▶ **Work to be completed**
Report each line of the listing below that contains the word "This".

▶ **Stored data entries**

— Start —

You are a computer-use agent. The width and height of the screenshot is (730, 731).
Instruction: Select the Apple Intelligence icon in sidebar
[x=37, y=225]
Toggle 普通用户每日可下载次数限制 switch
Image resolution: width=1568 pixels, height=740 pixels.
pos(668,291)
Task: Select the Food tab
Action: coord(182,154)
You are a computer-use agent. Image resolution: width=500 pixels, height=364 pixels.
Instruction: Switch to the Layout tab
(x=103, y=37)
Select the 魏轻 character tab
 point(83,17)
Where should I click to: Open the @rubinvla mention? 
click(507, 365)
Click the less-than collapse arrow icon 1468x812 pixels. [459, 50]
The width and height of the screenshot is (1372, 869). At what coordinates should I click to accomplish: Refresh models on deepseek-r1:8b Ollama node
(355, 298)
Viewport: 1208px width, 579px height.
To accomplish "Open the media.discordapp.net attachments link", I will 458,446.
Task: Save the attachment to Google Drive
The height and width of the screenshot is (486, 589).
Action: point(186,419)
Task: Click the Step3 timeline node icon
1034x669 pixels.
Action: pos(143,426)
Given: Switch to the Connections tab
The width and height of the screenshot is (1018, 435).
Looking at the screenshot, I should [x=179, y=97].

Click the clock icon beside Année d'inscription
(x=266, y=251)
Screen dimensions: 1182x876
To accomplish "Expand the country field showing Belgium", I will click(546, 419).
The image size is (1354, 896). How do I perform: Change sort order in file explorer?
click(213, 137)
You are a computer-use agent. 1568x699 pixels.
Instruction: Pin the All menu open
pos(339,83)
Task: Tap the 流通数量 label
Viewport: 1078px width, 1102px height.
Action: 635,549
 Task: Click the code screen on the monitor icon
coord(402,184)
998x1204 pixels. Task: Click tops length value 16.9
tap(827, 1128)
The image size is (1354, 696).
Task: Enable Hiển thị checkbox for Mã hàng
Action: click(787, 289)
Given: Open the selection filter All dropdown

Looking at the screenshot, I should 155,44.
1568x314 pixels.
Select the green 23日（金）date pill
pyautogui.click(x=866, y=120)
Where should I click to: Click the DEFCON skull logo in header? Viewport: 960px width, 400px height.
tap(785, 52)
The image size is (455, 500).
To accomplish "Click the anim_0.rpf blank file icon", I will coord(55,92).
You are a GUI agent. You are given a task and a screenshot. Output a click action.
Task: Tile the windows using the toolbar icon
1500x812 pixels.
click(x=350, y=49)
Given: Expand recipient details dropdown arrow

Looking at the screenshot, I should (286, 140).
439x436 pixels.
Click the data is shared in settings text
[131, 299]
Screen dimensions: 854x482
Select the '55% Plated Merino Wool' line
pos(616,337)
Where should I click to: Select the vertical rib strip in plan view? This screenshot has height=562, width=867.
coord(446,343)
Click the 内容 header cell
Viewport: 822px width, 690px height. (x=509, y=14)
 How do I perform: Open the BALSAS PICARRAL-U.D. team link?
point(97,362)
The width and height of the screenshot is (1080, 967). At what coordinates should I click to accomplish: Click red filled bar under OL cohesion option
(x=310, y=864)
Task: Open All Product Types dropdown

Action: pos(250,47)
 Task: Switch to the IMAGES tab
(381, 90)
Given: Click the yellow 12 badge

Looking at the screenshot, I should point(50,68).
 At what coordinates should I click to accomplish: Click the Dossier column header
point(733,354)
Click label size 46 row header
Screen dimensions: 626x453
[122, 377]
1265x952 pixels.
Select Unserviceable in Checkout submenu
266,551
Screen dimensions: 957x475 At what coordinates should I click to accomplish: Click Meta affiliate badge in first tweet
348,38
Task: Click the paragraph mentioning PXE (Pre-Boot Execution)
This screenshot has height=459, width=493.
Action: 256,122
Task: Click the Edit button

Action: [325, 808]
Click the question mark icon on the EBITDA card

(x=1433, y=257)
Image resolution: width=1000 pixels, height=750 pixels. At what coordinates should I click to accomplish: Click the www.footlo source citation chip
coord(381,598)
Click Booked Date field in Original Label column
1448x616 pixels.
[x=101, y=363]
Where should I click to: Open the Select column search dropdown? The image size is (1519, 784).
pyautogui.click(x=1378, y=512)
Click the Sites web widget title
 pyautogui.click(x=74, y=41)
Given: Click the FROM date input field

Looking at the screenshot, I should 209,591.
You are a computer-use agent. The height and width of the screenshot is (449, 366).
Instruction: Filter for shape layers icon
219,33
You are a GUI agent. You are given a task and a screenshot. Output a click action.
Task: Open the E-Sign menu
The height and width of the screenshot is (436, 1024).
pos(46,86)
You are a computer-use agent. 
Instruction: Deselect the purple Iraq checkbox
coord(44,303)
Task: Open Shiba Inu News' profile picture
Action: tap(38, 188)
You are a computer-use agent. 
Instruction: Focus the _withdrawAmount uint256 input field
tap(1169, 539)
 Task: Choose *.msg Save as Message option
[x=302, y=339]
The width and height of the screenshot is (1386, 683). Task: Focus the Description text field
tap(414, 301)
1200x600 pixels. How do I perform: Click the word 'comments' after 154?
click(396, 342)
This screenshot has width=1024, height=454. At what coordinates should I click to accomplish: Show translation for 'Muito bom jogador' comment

— End —

▶ **Result of the exercise**
Where should I click to: Select the vertical rib strip in plan view? This screenshot has height=562, width=867.
This screenshot has height=459, width=493.
This screenshot has width=1024, height=454. At what coordinates should I click to accomplish: Show translation for 'Muito bom jogador' comment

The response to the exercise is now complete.